They tell the tale of our first few Christmases with children, capturing perfectly the naivety of young parents and the inevitable conclusion when heightened expectations of the holidays meet reality.
The photos were taken with Santa Claus at Phipps Plaza in Buckhead. In the first picture, Thornton, who is now 12, is dressed in a nice holiday sweater and cords and is barely 1 year old.
There is the round, elderly gentleman with the white beard, bright red vest and red pants, a gleam in his eye and a smile on his face, looking straight into the camera. He is attempting to hold up a bow-backed, screaming child who is desperately looking at his mother as if to ask, “Why are you giving me to this odd man? Do you even know him?”

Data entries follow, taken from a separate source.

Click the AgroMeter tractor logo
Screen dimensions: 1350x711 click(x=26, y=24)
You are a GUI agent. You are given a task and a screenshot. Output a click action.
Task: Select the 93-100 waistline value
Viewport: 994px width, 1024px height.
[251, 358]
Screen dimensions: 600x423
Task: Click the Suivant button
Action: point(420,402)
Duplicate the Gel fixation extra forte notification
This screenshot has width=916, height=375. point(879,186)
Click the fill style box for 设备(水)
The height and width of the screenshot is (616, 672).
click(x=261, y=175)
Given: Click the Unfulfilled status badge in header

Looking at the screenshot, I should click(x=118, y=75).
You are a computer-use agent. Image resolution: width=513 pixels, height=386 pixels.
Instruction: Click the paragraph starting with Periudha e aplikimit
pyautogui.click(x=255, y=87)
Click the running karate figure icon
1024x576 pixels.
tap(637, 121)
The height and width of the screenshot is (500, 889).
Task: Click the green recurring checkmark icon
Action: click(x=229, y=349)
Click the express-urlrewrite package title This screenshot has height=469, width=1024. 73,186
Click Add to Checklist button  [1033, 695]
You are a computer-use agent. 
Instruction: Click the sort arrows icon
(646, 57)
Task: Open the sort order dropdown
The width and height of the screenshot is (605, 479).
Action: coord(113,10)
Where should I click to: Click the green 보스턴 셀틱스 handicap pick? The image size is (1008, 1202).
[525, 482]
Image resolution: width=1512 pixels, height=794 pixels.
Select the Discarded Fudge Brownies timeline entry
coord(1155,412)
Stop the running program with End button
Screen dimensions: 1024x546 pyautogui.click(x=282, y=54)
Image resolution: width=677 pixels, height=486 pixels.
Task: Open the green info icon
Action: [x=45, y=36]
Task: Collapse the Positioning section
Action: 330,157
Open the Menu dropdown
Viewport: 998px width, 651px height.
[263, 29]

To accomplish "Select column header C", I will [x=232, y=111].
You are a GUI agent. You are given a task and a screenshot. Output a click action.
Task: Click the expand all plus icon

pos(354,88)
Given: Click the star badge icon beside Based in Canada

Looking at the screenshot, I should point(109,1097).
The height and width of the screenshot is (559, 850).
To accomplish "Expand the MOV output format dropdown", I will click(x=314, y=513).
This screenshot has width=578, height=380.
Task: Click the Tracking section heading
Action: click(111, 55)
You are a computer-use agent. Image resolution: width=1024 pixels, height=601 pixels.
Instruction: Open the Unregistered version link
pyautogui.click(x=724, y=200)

My wife Lori and I, flustered and apologetic, considered going through the line a second time to get a better picture but time was against us.
The next year it was again just the three of us, and we again took young Thornton to see Santa at Phipps. This time we did some coaching and he seemed to be up for it, right up until the moment we placed him on Santa’s knee.
Same result, only with slightly more hair, a different outfit and a wee bit bigger. Santa — the same Santa — has the exact same look while poor Thornton’s mouth is wide open and tears are streaming down his face.
When Virginia, now 9, came into being, and Thornton was just starting to comprehend how Christmas worked we returned to same mall to see the same Santa. Little Virginia, not yet 1, wore a plaid dress and a bow in her hair, and little Thornton had his long list of things he wanted. But as we approached the incredibly patient Santa, Thornton took off like a shot.
It was the last thing his mother and I expected. The line was long and we didn’t have time to chase a 3-year-old through the mall. It was then Virginia decided she wanted nothing to do with this, most likely sensing the rising stress of her parents.
With a shrug we handed Santa the screaming child. With the same glint in his eyes, same smile, head tilted just so, he held a screaming Virginia. I had to chase down the AWOL child, who was doing his level best to escape the mall.
Of all of the things that come out of the attic each Christmastime, those first three photos are my favorites, especially the one without Thornton in it. It elicits a little smile to think of him running full speed through Phipps to get away from Santa Claus, of all people.